SQL Order By Unknown exception

Hello to all,

I am a new user of Druid SQL, but generally quite familiar with SQL queries in several databases.

I am executing the following CTE with several transformations. However, I can not perform an order at the final query of my CTE.

You can see the following mock example:

WITH xx_orders AS (
  SELECT
    xx_dim
    , SUM(CASE WHEN field=some_value THEN 1 ELSE 0 END) AS xx_num_orders
    , "USER" AS user_xx
  FROM orders
  GROUP BY xx_dim
),

total_xx_orders AS (
  SELECT
    SUM(xx_num_orders) AS xx_num_orders_gen
    , "USER" AS user_xx
  FROM xx_orders
)

SELECT
  xxo.xx_dim
  , xxo.xx_num_orders
  , CASE WHEN xxo.xx_num_orders != 0 THEN (CAST(xxo.xx_num_orders AS DECIMAL) / CAST(txxo.xx_num_orders_gen AS DECIMAL)) * 100 ELSE 0 END AS xx_user_orders_percentage
FROM xx_orders AS xxo
LEFT JOIN total_xx_orders AS txxo
  ON xxo.user_xx = txxo.user_xx
ORDER BY rco.xx_num_orders

I am getting the following error:

Error: Unknown exception

Cannot build plan for query: WITH xx_orders AS...

I am doing this join, as I can not use any Window Function in Druid SQL.
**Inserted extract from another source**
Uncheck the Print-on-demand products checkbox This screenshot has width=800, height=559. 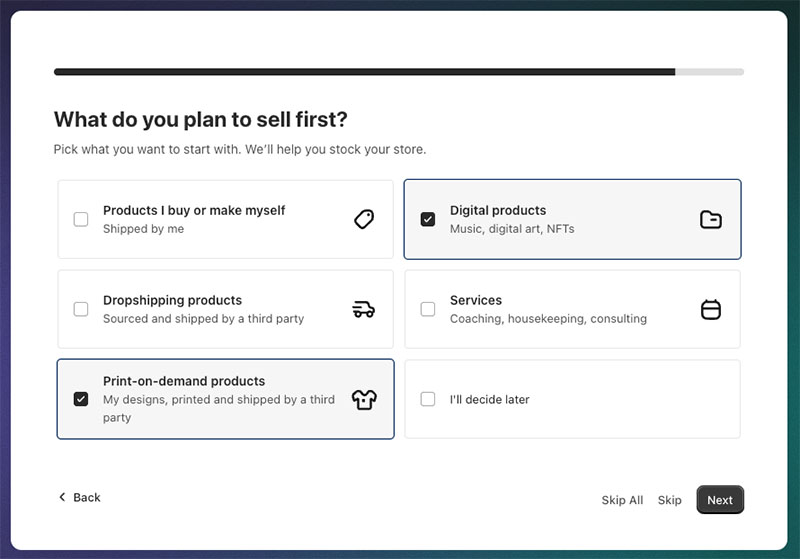pos(81,399)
Please, do you have any idea why I can not use the final order by?

Thanks in advance,

George

Hey George :slight_smile:

Not sure specifically what the issue is here, but note that as your JOIN is between two table datasources, the Druid Sql interpreter is going translate this into sub-queries in order to get this to work. That could be the source of the issue as Druid is trying to do something behind the scenes with your data that isn’t what you expect.

Re: join anyway, it’s worth reading this article that explains how JOIN / SUBQUERY works in Druid at the moment, and what you need to be aware of re: execution.

To that point, noting that Druid always likes to address just one table, are you able to flatten this before it hits Druid? Ie, so you don’t need a JOIN at all?

Also, have you just removed your __time clause for brevity? (I would expect to see that in a Druid-type query.)

For optimal execution, you may also want to just use a transform function at ingestion time to save having to calculate that CASE statement so it’s only evaluated once instead of at every query time.